Business CEOs/owners also disapprove of the job being done by Congress and by the Pennsylvania General Assembly. Ninety percent voiced a negative opinion of the U.S. Senate, only 4% offered a positive assessment. Seventy-six percent disapprove of the job being done by the U.S. House of Representatives; 18% approve. State government fared a bit better. Sixty percent offered a negative view of the job being done by the state Senate, 17% approve. Fifty-six percent disapprove of the performance of the Pennsylvania House of Representatives, 20% approve.
State Policy Issues
The collapse of Governor Tom Corbett's legislative agenda at the end of the Spring session resulted in considerable finger pointing over who was to blame. The Lincoln Institute's 2013 Keystone Business Survey found more blame assigned to the legislature than to the governor. Fifty-seven percent said the state Senate is to blame for the failure of the governor's agenda; 56% blame the state House. The governor himself is blamed by 43% of the respondents. Going forward, 45% expect there will be action on transportation funding as the Fall legislative session gets underway. Thirty-seven percent think the General Assembly will act on pension reform, 35% expect movement on privatizing the state's liquor stores.

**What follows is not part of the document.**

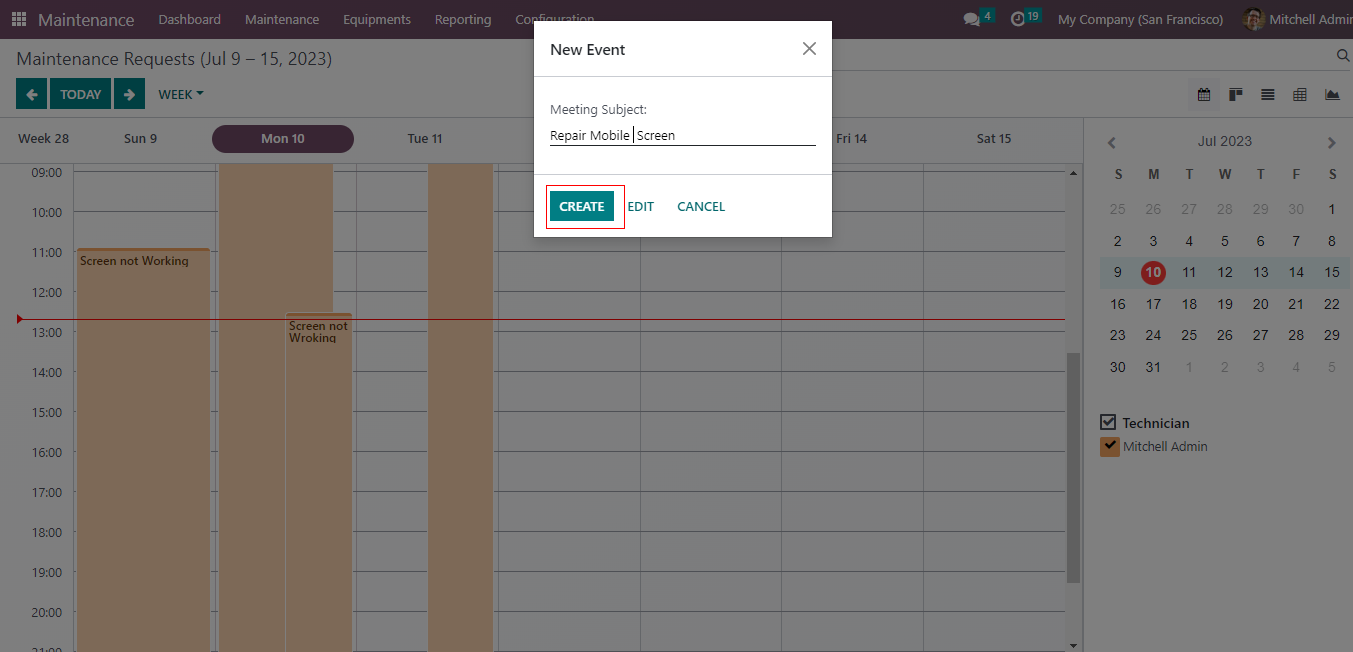Switch to pivot table view icon
Viewport: 1353px width, 652px height.
pyautogui.click(x=1300, y=95)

In terms of transportation funding, 80% report there have been no disruptions to their business as a result of the Pennsylvania Department of Transportation placing weight limits on a number of bridges due to structural deficiencies. However, 11% report having to adjust delivery routes and 7% have had shipping and/or deliveries disrupted. Six percent report that employee commutes have been affected. To fund repairs to state roads and bridges, 59% of the CEOs/business owners surveyed said they favor shift money from other parts of the state budget; 57% support diverting funds from low priority projects. Twenty-six percent support raising license and/or registration fees; 12% say taxes should be increased. Another 20% want to hold transportation spending at current levels.
There is a carve out in current state law that permits labor unions and businesses to stalk, harass, or threaten to use a weapon of mass destruction during a labor dispute. Eighty-four percent of the business leaders said they disapprove of this carve out, 80% strongly disapprove. Three percent said they agree with the carve out, while 13% offered no opinion.

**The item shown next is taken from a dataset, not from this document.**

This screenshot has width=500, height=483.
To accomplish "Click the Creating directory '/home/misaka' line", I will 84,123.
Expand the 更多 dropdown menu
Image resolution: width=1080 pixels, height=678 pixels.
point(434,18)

Current law allows governmental entities (state, counties, school districts municipalities) to deduct labor union dues and PAC (Political Action Committee) contributions from employee paychecks and turn over the proceeds to unions. Eighty-nine percent of those participating in the 2013 Keystone Business Climate Survey disapprove of the practice and say unions should collect their own dues. Three percent support the practice.

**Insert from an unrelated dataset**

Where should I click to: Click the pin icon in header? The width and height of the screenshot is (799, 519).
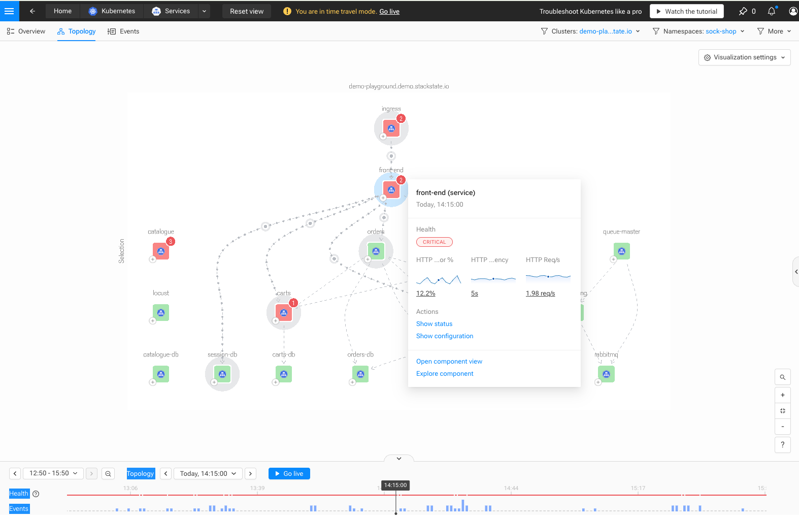pos(743,11)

As the debate continues over reforming Pennsylvania's public employee pension systems, 85% of the business CEOs/owners said state government should transition to a defined contributions system. Four percent favor retaining the current defined benefits system.
The Lincoln Institute's Fall 2013 Keystone Business Climate Survey was conducted electronically from September 9, 2013 through September 23, 2013. A total of 306 business leaders responded of which 78% were the owner of the company, 17% work as a CEO/COO/CFO; 2% are a local manger and 1% a state manager. Results included a representative sample from all geographic regions of Pennsylvania. Complete numeric results of the poll are available on-line at LincolnInstitute.org.